Recent US Treasury market dynamics paint a concerning picture. Yield inversions—particularly the persistence of problematic spreads—have historically preceded major equity corrections. Coupled with overstated GDP figures and structural breadth deterioration in US stock indices, the backdrop remains fragile. A near-term pullback in equities through late August appears increasingly likely, creating potential volatility spillovers into crypto markets.
Crypto Breakdown: Three Coins in Focus
Bitcoin’s Two-Stage Ascent
Bitcoin is positioned for a measured advance. After consolidating near 121000-122000 for 1-2 trading sessions, expect accelerated upside momentum.
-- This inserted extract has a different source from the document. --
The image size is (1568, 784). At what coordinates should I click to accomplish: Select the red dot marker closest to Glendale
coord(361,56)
The natural target zone on the daily chart sits between 136000-137000, representing the key resistance cluster for this phase.
Ethereum’s Mirror Pattern
Ethereum typically initiates moves from the 2100 level, with this daily chart’s resistance band placed at 4700-4800. Structure suggests a similar consolidation-then-rally dynamic as Bitcoin, though Ethereum faces added complexity if prior highs prove sticky.
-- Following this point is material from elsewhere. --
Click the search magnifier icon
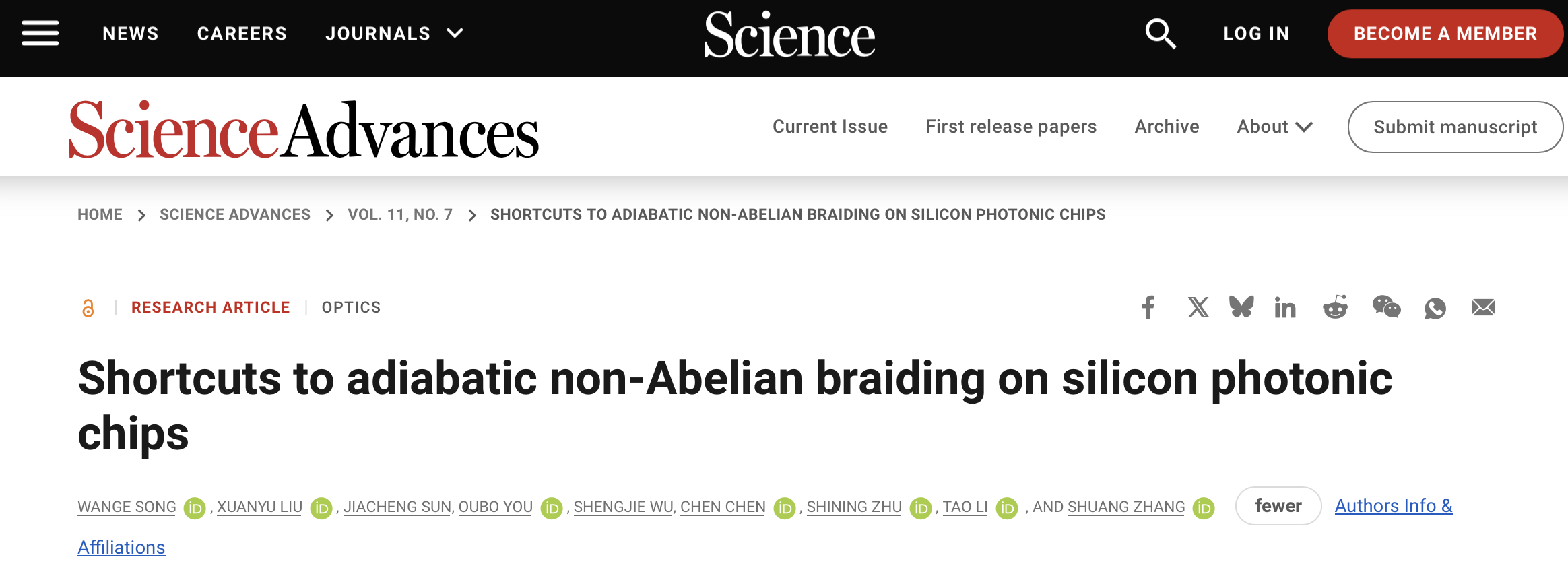1568x578 pixels. point(1160,33)
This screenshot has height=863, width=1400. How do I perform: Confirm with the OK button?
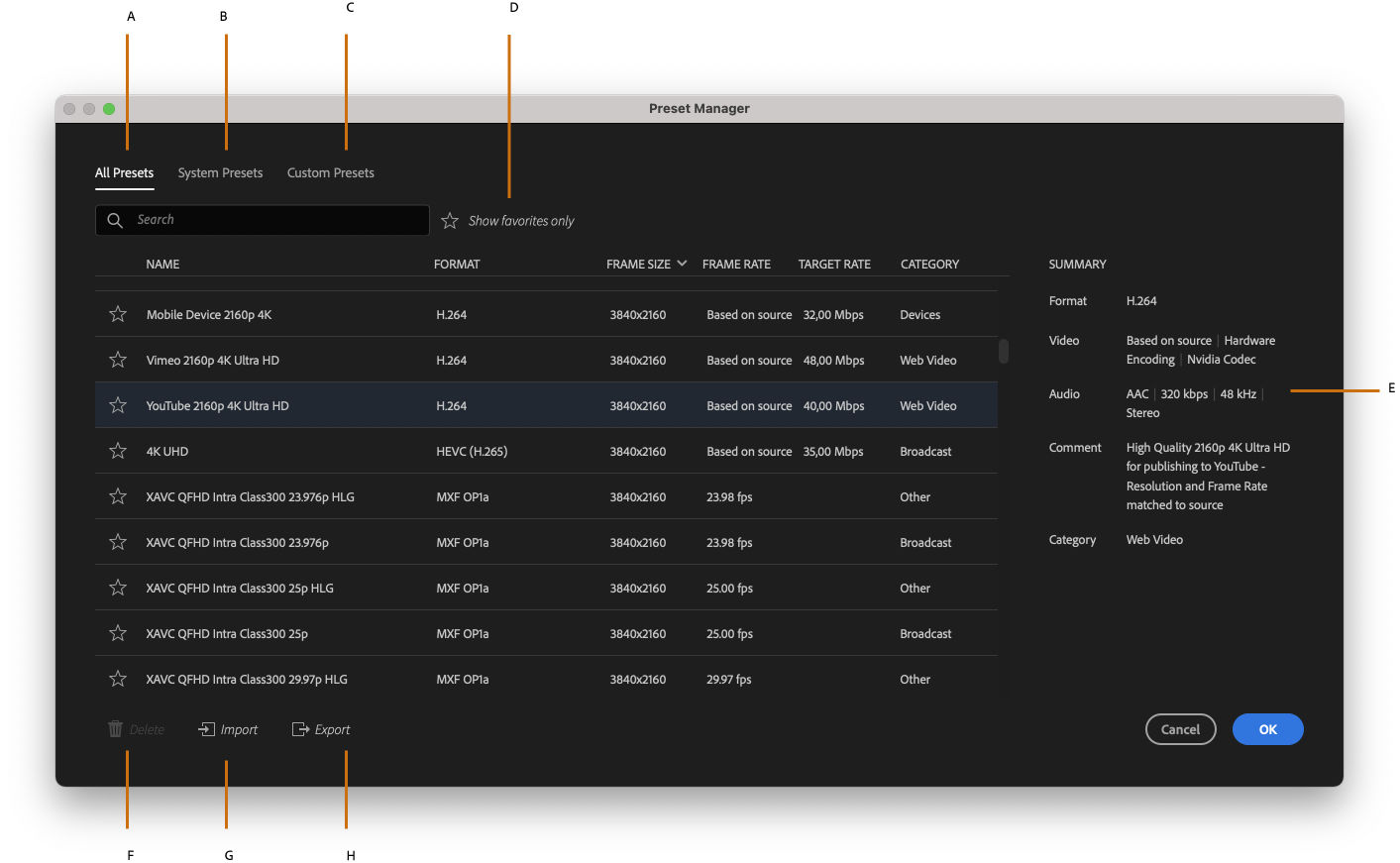(1267, 729)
Solana’s Relative Weakness
SOL demonstrates softer momentum compared to its larger peers. The measured move from 126 extends to a 218-235 target zone, but weakness in recent action warrants closer monitoring.
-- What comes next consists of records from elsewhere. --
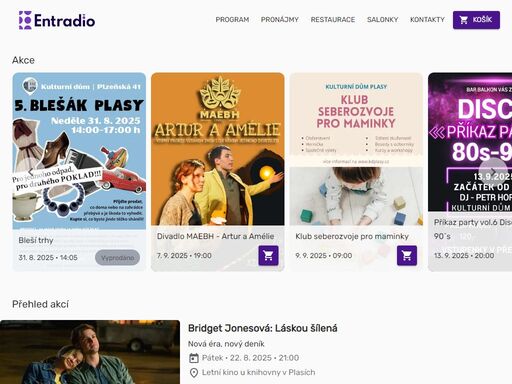Open Kontakty page

427,20

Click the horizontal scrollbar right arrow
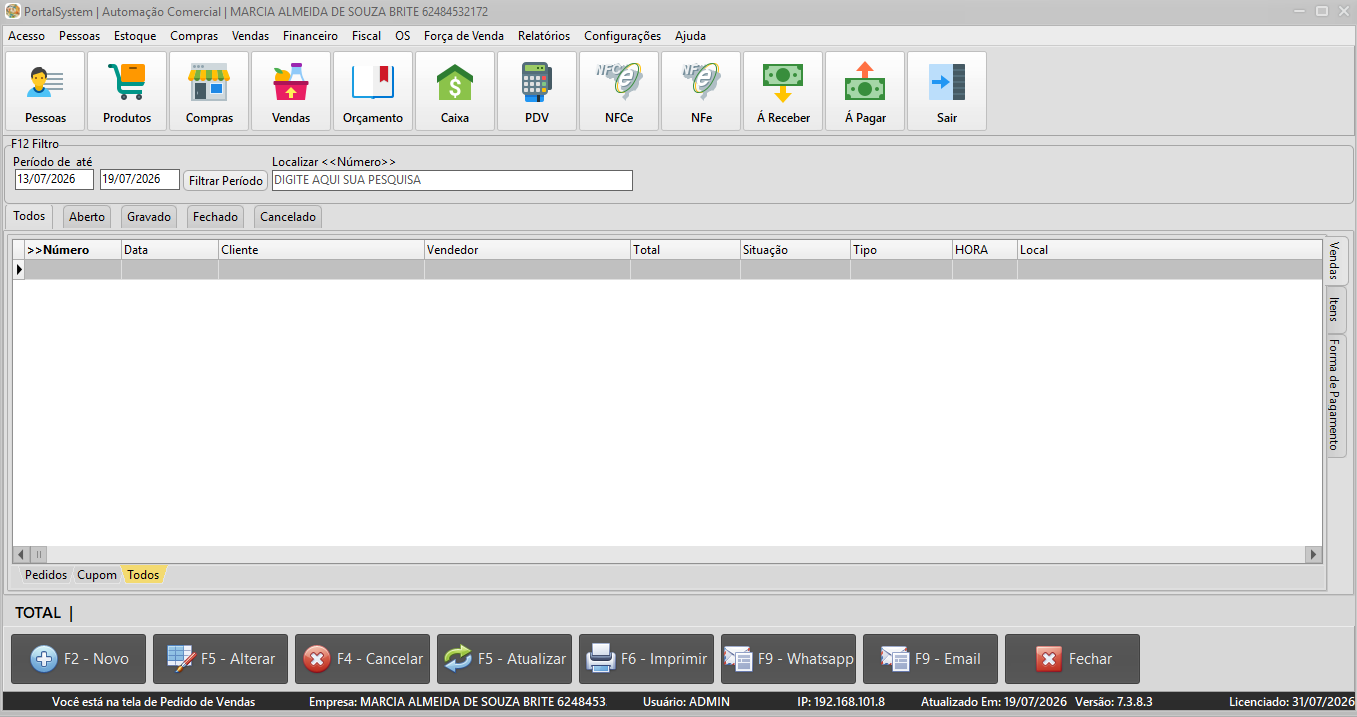coord(1314,554)
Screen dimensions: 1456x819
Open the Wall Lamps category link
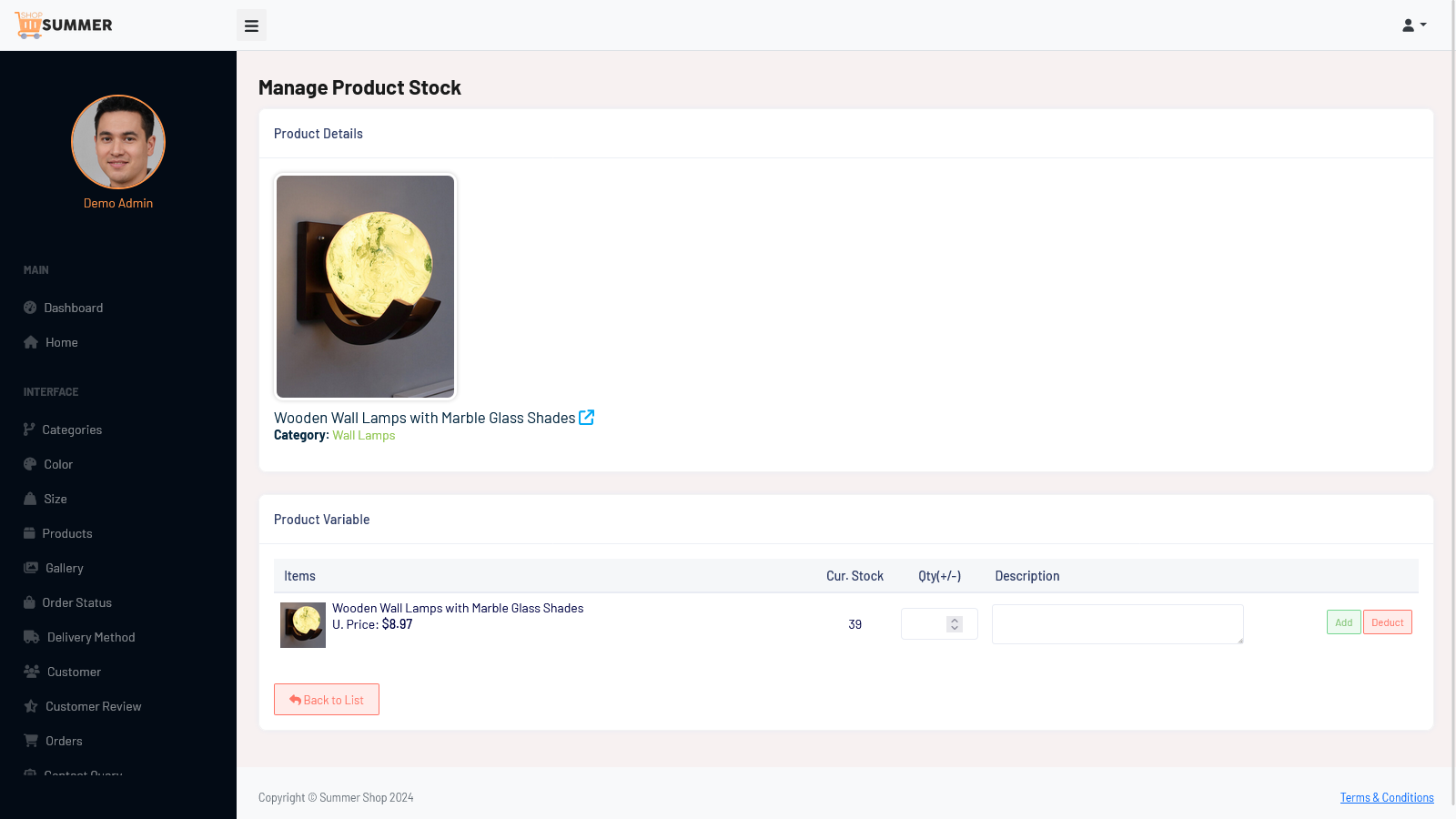click(364, 436)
Current snapshot (Dec 26): BTC at $87.47K (-0.67%), ETH at $2.93K (-1.00%), SOL at $121.94 (-1.11%)
Tactical Playbook: Four-Part Strategy
Phase 1: Early August Position Building (Through Aug 15-20)
BTC Long & Call Options: Hold until mid-to-late August with profit target at 136000
ETH Call Options: Maintain through Aug 15-20, close above 4700
SOL Long Positions: Ride to 218 exit by mid-month
Phase 2: Intraday Short Opportunity (When BTC Touches 121000-122000)
If Monday’s price action brings Bitcoin to the 121000-122000 zone, a tactical short materializes:
Entry: 121500
Stop Loss: 123300
Target: 119000
Duration: Intraday maximum; overnight hold acceptable only in exceptional cases
Note: ETH and SOL excluded from this short setup
Phase 3: Mid-to-Late August Reversal (At 136000-137000 Level)
This zone becomes the pivot point for a long-then-short transition:
Short entry at 137000 with initial target below 120000 by month-end
Aggressive buyers re-enter near 117000 (late August), allocating 3% to a 100x Bitcoin long contract
First profit-taking: 2/3 of new longs at 139000 (mid-September)
Remaining position targets 155000 by late September
Ethereum & Solana Counter-Trades:
ETH: Short opportunity around 4750 if unable to break prior highs; stop above historical peak; target 3800
SOL: Graduated short entries above 220; stop loss at 237; profit target 151.5
Phase 4: Long-Term Positioning (Mid-September Through January 2026)
Initial short at 138000-139000, stop at 140500, target 82500 (mid-December)
If stopped out, begin gradual long-term short accumulation from 156000+ levels (late September through October)
Final downside target: 82500 by mid-January 2026
Bottom Line
The path to 137000 represents a natural waypoint in Bitcoin’s current structure. However, this level doubles as the inflection point where early longs book profits and fresh short positioning begins. Patience during consolidation periods, discipline on stop placements, and staged position management will be essential as these macro crosscurrents intensify through August and beyond.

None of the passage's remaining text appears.